**Task item:** A word-for-word retyping of the listing is the goal.

▬▬▬

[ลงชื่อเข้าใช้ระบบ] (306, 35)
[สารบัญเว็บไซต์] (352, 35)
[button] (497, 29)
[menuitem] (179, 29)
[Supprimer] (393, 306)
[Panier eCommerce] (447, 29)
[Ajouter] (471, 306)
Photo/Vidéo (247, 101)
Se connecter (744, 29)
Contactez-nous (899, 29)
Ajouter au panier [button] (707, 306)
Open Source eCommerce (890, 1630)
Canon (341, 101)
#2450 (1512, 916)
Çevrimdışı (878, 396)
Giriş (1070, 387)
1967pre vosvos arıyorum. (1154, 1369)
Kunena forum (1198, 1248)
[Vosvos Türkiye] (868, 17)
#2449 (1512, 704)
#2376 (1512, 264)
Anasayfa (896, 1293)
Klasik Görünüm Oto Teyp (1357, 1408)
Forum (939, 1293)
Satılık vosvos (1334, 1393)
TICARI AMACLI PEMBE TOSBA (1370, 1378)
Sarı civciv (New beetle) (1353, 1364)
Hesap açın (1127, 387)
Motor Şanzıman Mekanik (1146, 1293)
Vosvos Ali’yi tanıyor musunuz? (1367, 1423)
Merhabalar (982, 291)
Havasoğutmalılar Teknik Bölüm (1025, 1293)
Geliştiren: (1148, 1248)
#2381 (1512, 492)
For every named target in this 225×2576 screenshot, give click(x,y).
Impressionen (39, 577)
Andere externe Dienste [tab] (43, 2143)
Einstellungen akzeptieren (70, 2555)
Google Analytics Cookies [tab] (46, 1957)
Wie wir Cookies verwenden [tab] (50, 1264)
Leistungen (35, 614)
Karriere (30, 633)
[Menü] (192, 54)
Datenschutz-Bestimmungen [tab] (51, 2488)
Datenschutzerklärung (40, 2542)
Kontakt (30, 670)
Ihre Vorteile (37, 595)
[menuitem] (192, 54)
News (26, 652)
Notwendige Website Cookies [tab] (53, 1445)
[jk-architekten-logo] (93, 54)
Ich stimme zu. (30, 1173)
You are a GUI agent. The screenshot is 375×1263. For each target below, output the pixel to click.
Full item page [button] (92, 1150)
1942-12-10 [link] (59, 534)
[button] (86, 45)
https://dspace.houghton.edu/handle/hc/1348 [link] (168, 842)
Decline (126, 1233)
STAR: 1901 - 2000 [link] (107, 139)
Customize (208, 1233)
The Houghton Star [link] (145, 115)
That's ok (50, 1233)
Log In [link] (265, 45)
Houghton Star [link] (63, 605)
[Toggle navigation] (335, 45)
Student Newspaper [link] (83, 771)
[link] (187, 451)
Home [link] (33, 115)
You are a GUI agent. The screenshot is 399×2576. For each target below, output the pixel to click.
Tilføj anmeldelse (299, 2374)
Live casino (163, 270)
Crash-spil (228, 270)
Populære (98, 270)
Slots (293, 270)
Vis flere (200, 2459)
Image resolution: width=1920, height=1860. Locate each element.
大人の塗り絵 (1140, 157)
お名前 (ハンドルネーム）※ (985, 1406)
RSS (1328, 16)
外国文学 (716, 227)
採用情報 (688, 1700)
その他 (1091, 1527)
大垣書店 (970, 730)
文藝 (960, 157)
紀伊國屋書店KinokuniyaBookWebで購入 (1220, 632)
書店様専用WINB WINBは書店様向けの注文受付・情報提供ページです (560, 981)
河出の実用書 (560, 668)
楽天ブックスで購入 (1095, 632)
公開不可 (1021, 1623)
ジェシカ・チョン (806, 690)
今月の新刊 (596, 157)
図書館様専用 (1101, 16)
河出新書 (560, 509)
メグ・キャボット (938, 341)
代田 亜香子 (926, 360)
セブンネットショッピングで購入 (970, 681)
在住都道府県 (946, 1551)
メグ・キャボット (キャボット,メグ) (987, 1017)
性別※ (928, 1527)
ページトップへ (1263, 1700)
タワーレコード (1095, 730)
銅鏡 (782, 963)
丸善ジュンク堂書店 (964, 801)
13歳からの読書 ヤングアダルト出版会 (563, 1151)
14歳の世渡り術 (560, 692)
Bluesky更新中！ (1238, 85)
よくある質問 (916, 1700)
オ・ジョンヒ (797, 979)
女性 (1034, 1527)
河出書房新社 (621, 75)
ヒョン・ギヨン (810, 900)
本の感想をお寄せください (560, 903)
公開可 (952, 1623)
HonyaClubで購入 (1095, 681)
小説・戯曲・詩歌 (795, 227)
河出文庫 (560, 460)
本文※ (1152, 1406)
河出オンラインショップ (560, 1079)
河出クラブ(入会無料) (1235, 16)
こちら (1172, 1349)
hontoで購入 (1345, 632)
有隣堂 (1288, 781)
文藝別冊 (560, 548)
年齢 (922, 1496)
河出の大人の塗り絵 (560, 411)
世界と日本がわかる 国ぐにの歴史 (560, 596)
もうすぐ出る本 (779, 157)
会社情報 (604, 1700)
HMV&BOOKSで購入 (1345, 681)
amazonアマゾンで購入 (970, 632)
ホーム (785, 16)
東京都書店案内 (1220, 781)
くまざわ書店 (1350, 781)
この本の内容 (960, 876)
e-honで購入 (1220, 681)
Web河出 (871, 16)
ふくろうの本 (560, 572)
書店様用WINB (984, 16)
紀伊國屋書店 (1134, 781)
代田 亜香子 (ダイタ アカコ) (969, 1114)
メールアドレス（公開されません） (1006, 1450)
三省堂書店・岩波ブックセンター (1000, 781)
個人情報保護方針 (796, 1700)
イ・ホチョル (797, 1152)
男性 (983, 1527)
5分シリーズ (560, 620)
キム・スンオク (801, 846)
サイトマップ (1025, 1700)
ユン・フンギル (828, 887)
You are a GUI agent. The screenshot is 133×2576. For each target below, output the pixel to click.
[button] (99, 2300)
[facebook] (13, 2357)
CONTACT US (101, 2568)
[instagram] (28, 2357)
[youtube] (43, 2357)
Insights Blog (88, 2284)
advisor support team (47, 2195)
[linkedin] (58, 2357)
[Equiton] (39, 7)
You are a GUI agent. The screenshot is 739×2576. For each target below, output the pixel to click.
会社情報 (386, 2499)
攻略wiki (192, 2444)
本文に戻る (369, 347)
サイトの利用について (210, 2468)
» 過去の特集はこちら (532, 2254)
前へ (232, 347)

▬▬▬

**Answer:**
[ลงชื่อเข้าใช้ระบบ] (306, 35)
[สารบัญเว็บไซต์] (352, 35)
[button] (497, 29)
[menuitem] (179, 29)
[Supprimer] (393, 306)
[Panier eCommerce] (447, 29)
[Ajouter] (471, 306)
Photo/Vidéo (247, 101)
Se connecter (744, 29)
Contactez-nous (899, 29)
Ajouter au panier [button] (707, 306)
Open Source eCommerce (890, 1630)
Canon (341, 101)
#2450 (1512, 916)
Çevrimdışı (878, 396)
Giriş (1070, 387)
1967pre vosvos arıyorum. (1154, 1369)
Kunena forum (1198, 1248)
[Vosvos Türkiye] (868, 17)
#2449 (1512, 704)
#2376 (1512, 264)
Anasayfa (896, 1293)
Klasik Görünüm Oto Teyp (1357, 1408)
Forum (939, 1293)
Satılık vosvos (1334, 1393)
TICARI AMACLI PEMBE TOSBA (1370, 1378)
Sarı civciv (New beetle) (1353, 1364)
Hesap açın (1127, 387)
Motor Şanzıman Mekanik (1146, 1293)
Vosvos Ali’yi tanıyor musunuz? (1367, 1423)
Merhabalar (982, 291)
Havasoğutmalılar Teknik Bölüm (1025, 1293)
Geliştiren: (1148, 1248)
#2381 (1512, 492)
For every named target in this 225×2576 screenshot, give click(x,y).
Impressionen (39, 577)
Andere externe Dienste [tab] (43, 2143)
Einstellungen akzeptieren (70, 2555)
Google Analytics Cookies [tab] (46, 1957)
Wie wir Cookies verwenden [tab] (50, 1264)
Leistungen (35, 614)
Karriere (30, 633)
[Menü] (192, 54)
Datenschutz-Bestimmungen [tab] (51, 2488)
Datenschutzerklärung (40, 2542)
Kontakt (30, 670)
Ihre Vorteile (37, 595)
[menuitem] (192, 54)
News (26, 652)
Notwendige Website Cookies [tab] (53, 1445)
[jk-architekten-logo] (93, 54)
Ich stimme zu. (30, 1173)
You are a GUI agent. The screenshot is 375×1263. For each target below, output the pixel to click.
Full item page [button] (92, 1150)
1942-12-10 [link] (59, 534)
[button] (86, 45)
https://dspace.houghton.edu/handle/hc/1348 [link] (168, 842)
Decline (126, 1233)
STAR: 1901 - 2000 [link] (107, 139)
Customize (208, 1233)
The Houghton Star [link] (145, 115)
That's ok (50, 1233)
Log In [link] (265, 45)
Houghton Star [link] (63, 605)
[Toggle navigation] (335, 45)
Student Newspaper [link] (83, 771)
[link] (187, 451)
Home [link] (33, 115)
You are a GUI agent. The screenshot is 399×2576. For each target below, output the pixel to click.
Tilføj anmeldelse (299, 2374)
Live casino (163, 270)
Crash-spil (228, 270)
Populære (98, 270)
Slots (293, 270)
Vis flere (200, 2459)
Image resolution: width=1920, height=1860. Locate each element.
大人の塗り絵 (1140, 157)
お名前 (ハンドルネーム）※ (985, 1406)
RSS (1328, 16)
外国文学 (716, 227)
採用情報 (688, 1700)
その他 (1091, 1527)
大垣書店 (970, 730)
文藝 (960, 157)
紀伊國屋書店KinokuniyaBookWebで購入 (1220, 632)
書店様専用WINB WINBは書店様向けの注文受付・情報提供ページです (560, 981)
河出の実用書 (560, 668)
楽天ブックスで購入 (1095, 632)
公開不可 (1021, 1623)
ジェシカ・チョン (806, 690)
今月の新刊 (596, 157)
図書館様専用 (1101, 16)
河出新書 (560, 509)
メグ・キャボット (938, 341)
代田 亜香子 (926, 360)
セブンネットショッピングで購入 (970, 681)
在住都道府県 (946, 1551)
メグ・キャボット (キャボット,メグ) (987, 1017)
性別※ (928, 1527)
ページトップへ (1263, 1700)
タワーレコード (1095, 730)
銅鏡 (782, 963)
丸善ジュンク堂書店 (964, 801)
13歳からの読書 ヤングアダルト出版会 (563, 1151)
14歳の世渡り術 (560, 692)
Bluesky更新中！ (1238, 85)
よくある質問 (916, 1700)
オ・ジョンヒ (797, 979)
女性 (1034, 1527)
河出書房新社 (621, 75)
ヒョン・ギヨン (810, 900)
本の感想をお寄せください (560, 903)
公開可 (952, 1623)
HonyaClubで購入 (1095, 681)
小説・戯曲・詩歌 (795, 227)
河出文庫 (560, 460)
本文※ (1152, 1406)
河出オンラインショップ (560, 1079)
河出クラブ(入会無料) (1235, 16)
こちら (1172, 1349)
hontoで購入 (1345, 632)
有隣堂 (1288, 781)
文藝別冊 (560, 548)
年齢 (922, 1496)
河出の大人の塗り絵 (560, 411)
世界と日本がわかる 国ぐにの歴史 (560, 596)
もうすぐ出る本 (779, 157)
会社情報 (604, 1700)
HMV&BOOKSで購入 (1345, 681)
amazonアマゾンで購入 (970, 632)
ホーム (785, 16)
東京都書店案内 (1220, 781)
くまざわ書店 (1350, 781)
この本の内容 (960, 876)
e-honで購入 (1220, 681)
Web河出 (871, 16)
ふくろうの本 (560, 572)
書店様用WINB (984, 16)
紀伊國屋書店 (1134, 781)
代田 亜香子 (ダイタ アカコ) (969, 1114)
メールアドレス（公開されません） (1006, 1450)
三省堂書店・岩波ブックセンター (1000, 781)
個人情報保護方針 (796, 1700)
イ・ホチョル (797, 1152)
男性 (983, 1527)
5分シリーズ (560, 620)
キム・スンオク (801, 846)
サイトマップ (1025, 1700)
ユン・フンギル (828, 887)
You are a GUI agent. The screenshot is 133×2576. For each target below, output the pixel to click.
[button] (99, 2300)
[facebook] (13, 2357)
CONTACT US (101, 2568)
[instagram] (28, 2357)
[youtube] (43, 2357)
Insights Blog (88, 2284)
advisor support team (47, 2195)
[linkedin] (58, 2357)
[Equiton] (39, 7)
You are a GUI agent. The screenshot is 739×2576. For each target below, output the pixel to click.
会社情報 (386, 2499)
攻略wiki (192, 2444)
本文に戻る (369, 347)
サイトの利用について (210, 2468)
» 過去の特集はこちら (532, 2254)
前へ (232, 347)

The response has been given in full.